Minister calls for cap on mineral exploration licences

An artisanal miners collecting marble stones. PHOTOs | by Paul Murungi 

What you need to know:

  • Licences will continue to be issued to competent and qualified exploration and mining companies. 

The State Minister for Mineral Development, Mr Peter Lokeris, has urged government to amend the law on minerals to put a cap on number of operating licences an investor/ company can have at a given time.

Mr Lokeris said the cap will eliminate monopoly of some powerful companies and investors who have exploration licences.

“The Act does not prescribe the maximum number of licences that a company can possess and a provision for the amalgamation of adjacent licences where the holder is the same or the holders express interests to joint venture upon providing proof of similar and continuous mineralisation in the mining or exploration areas,” he said yesterday.

This was during a workshop on the Mining and Mineral Bill, 2020, in Kampala. 

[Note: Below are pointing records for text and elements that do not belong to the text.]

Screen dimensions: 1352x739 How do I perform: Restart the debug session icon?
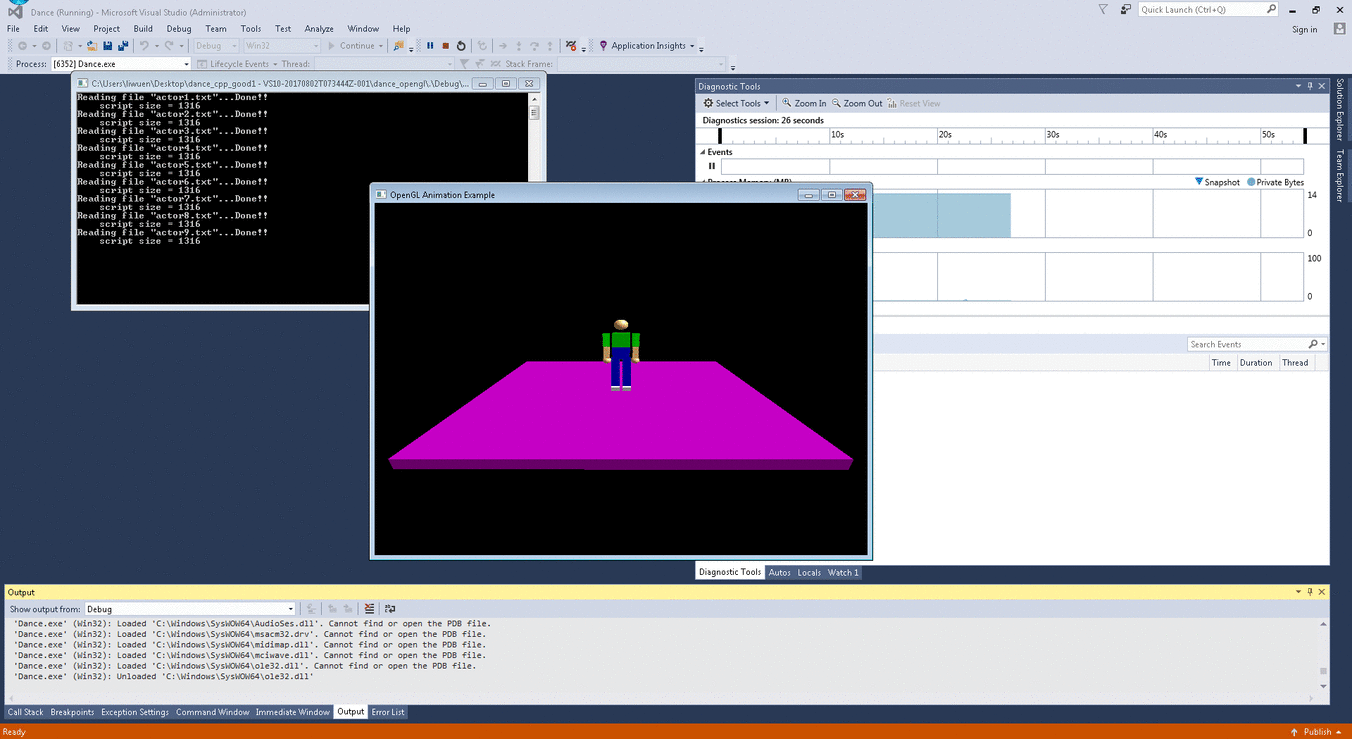point(461,46)
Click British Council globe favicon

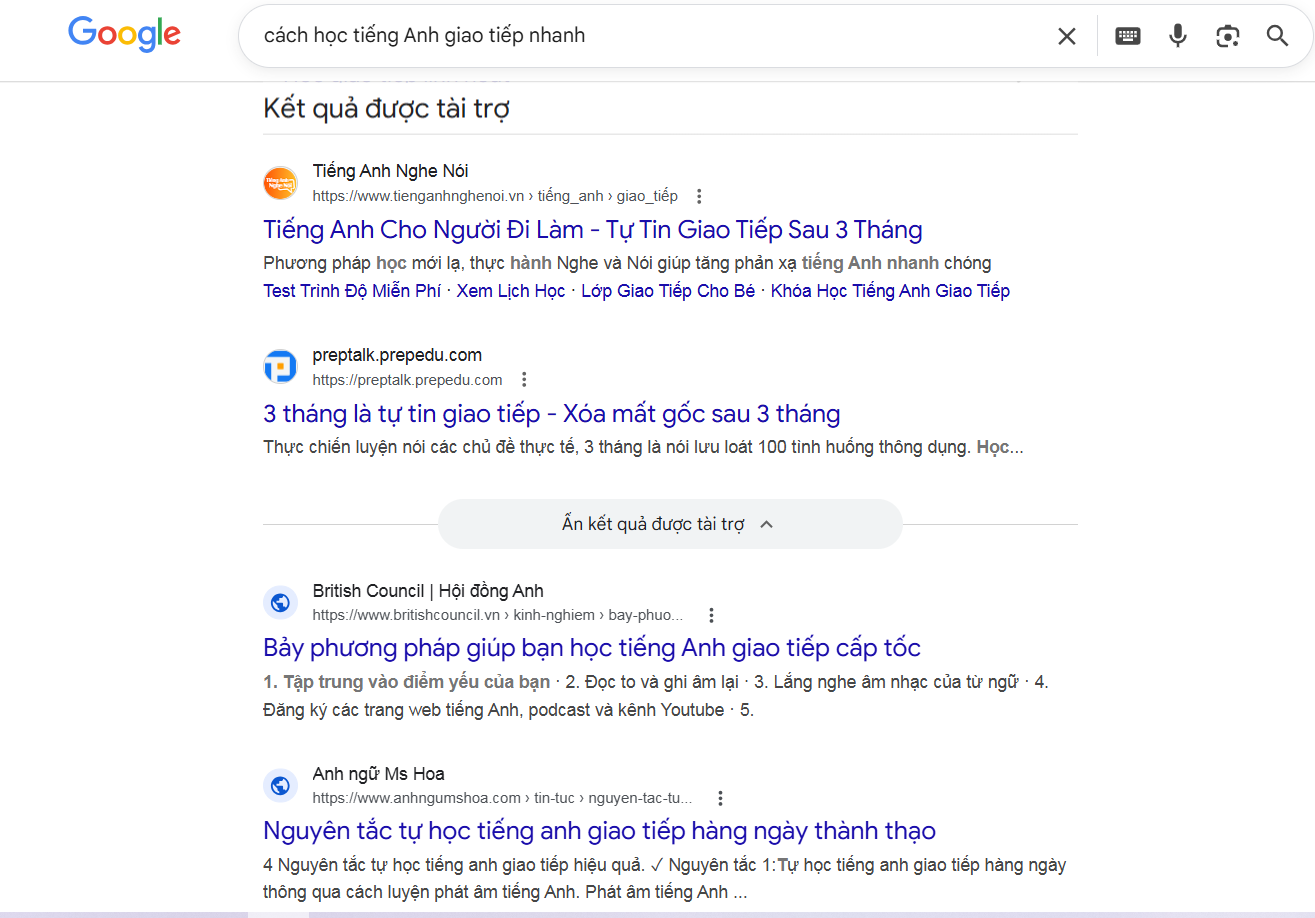[x=280, y=602]
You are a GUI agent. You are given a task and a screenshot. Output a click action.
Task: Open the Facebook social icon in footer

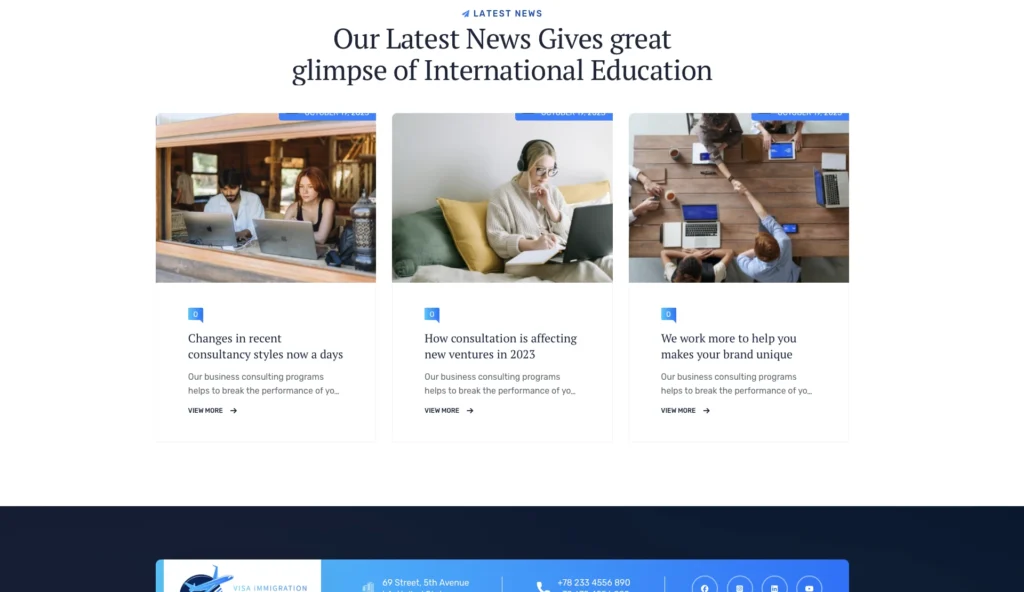pos(704,586)
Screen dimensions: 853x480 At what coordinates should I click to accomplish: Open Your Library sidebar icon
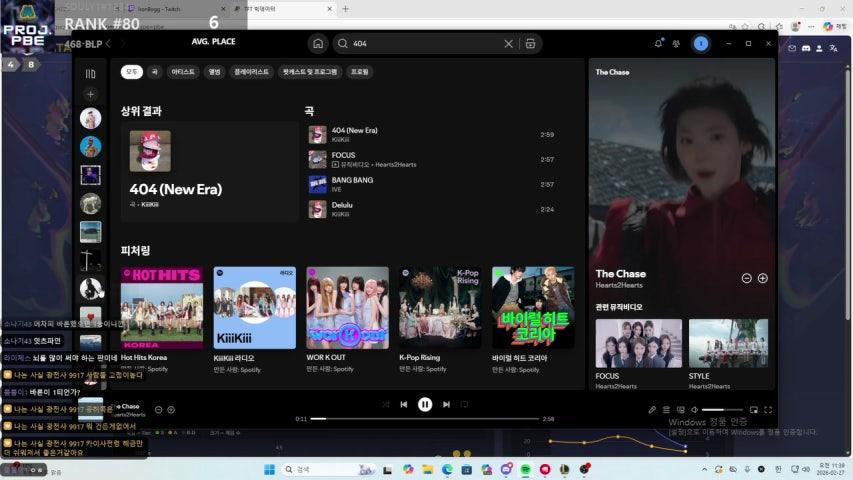tap(90, 73)
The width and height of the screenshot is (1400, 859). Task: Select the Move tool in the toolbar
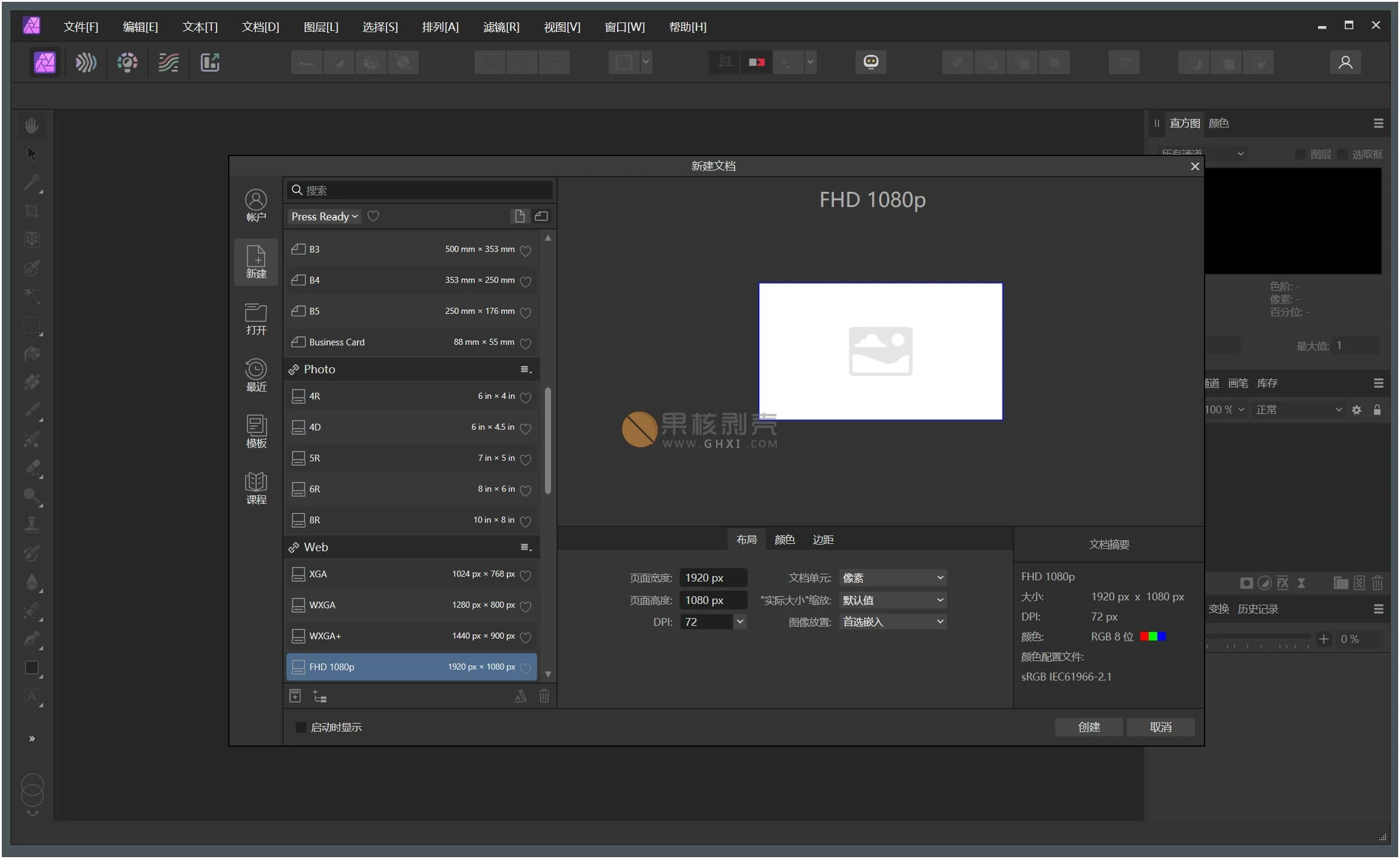pos(32,153)
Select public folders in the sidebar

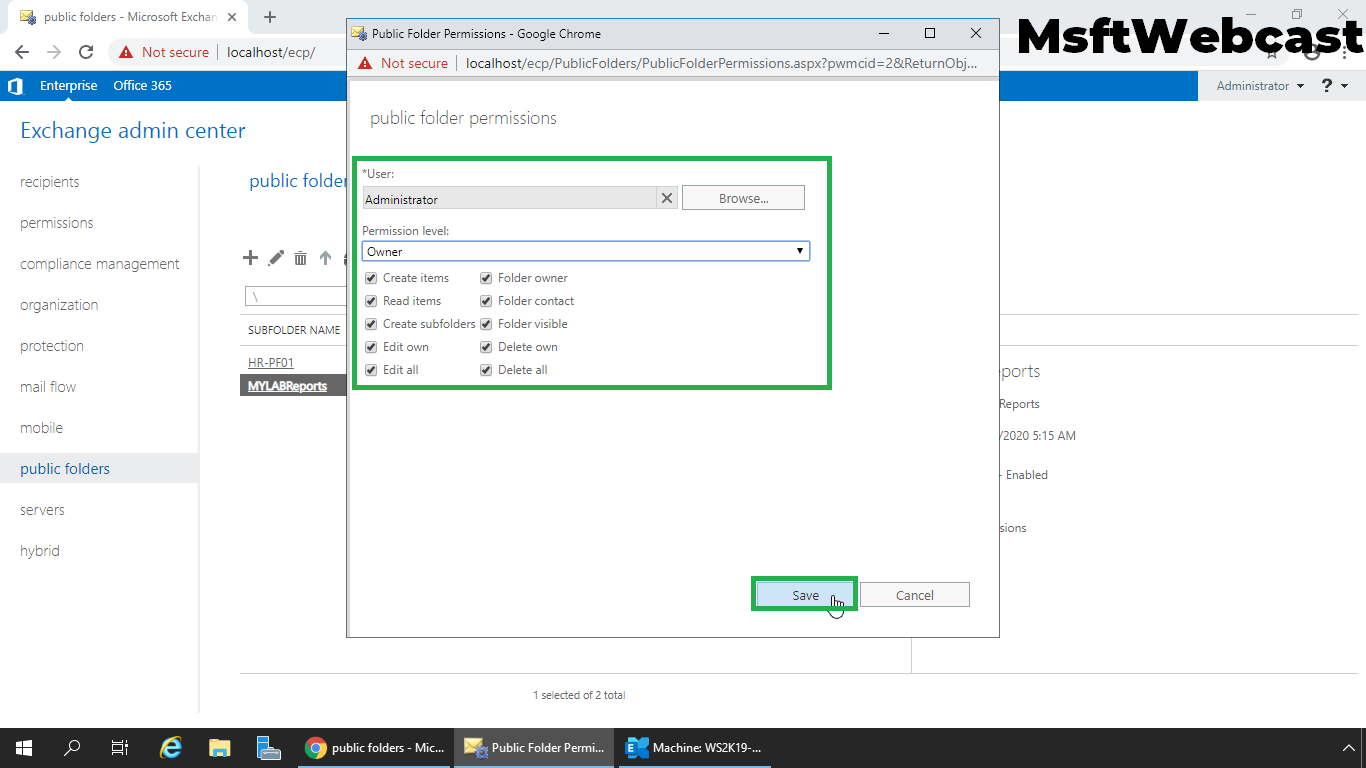click(67, 468)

“There is need for a provision to cater for maximum number of licences that a company can possess and a provision for the amalgamation of adjacent licences and review the maximum size of an exploration licence,” the minister added.

Mr Lokeris also called for the amendment of the current law to grant mineral rights on a competitive basis to viable investors.
He said areas with limited geological information, licences will continue to be issued to competent and qualified exploration and mining companies on a first come, first serve basis.

Mr Simon Peter Nagiro, an elder, decried the manner in which companies take minerals from Karamoja yet residents continue to live in deplorable conditions because they have no share.